Quoted text

▼

Residents in Delhi’s Slums Are Turning to Online Shopping to Secure Housing Tenure

Delhi bastis and evictions
For thousands of slum dwellers across Delhi, the looming specter of eviction is an everyday reality.

Neha (pseudonym), 24, a resident of Delhi’s Shakur Basti, has just received a new pair of jeans from Meesho, her latest go-to shopping app. But before she even unfolds them, her focus shifts to the packaging they arrived in. With utmost care, she cuts out the invoice, smoothing its edges before tucking it beneath an envelope inside an old, metal trunk. 

The trunk holds more than just miscellaneous papers; it contains the entire paper trail of her family’s existence in the city—ration cards, Aadhaar cards, her school certificates, and now, a growing stack of e-commerce receipts.

Neha doesn’t remember exactly when she started shopping online, but over the past few years, it has become routine. “At first, we ordered only things for the house—tiffin boxes, utensils, and a tarpaulin for the roof,” she recalled. “Gradually, we started buying clothes too.” 

But while the items themselves are useful, it’s the invoices that matter most. For the past two years, Neha has meticulously saved every invoice from her online purchases, regardless of the product or its price. To her, these are not just receipts but proof—tangible evidence that she, her parents, and her two brothers exist in this jhuggi, in this lane, in this settlement. 

“You never know when this might come in handy,” she told me, her voice carrying the uncertainty that has long been woven into the lives of informal settlement dwellers of the city. “No one knows when the bulldozer will come, when it’ll be our turn.” 

Neha’s family has lived in Shakur Basti, in northwestern Delhi, for at least forty years since migrating from their village in Madhya Pradesh, with Neha knowing nowhere else as home. Yet, the security of their jhuggi remains fragile, constantly threatened by whispers of demolition. 

“There’s a bulldozer here almost every other month,” she shared. “Sometimes we get eviction notices that lead to nothing. Other times, fires mysteriously break out—who knows why? Maybe just to drive people away.”

For thousands of slum dwellers across Delhi, the looming specter of eviction is an everyday reality.

“Day after day, it’s a relentless cycle of police harassment,” said Kalki Singh, 39, a woman from the Gadia Lohar community who has lived in a makeshift hut in the south Delhi neighborhood of Chirag Dilli for decades. “The anxiety of knowing that our home could be demolished at any moment is unbearable.”

“When they[the authorities] come to demolish, they always say, ‘These people have just arrived, they are newly settled,’” Neha said. “But we haven’t just arrived. We have been here. This is our home. And if they ever ask, we need something to prove we belong.”

▲

Stated exercise 1
In the article on Delhi's slums, which items does Neha say her family ordered first when they began shopping online? List them all.

Available records

▼

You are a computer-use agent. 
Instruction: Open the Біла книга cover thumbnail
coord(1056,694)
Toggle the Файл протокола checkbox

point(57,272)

▲

Stated exercise 2
Identify every line in the rows that contains the word "Open", with case counting, and copy each one.

Worked answer 1
- Tiffin boxes
- Utensils
- A tarpaulin for the roof

Worked answer 2
Instruction: Open the Біла книга cover thumbnail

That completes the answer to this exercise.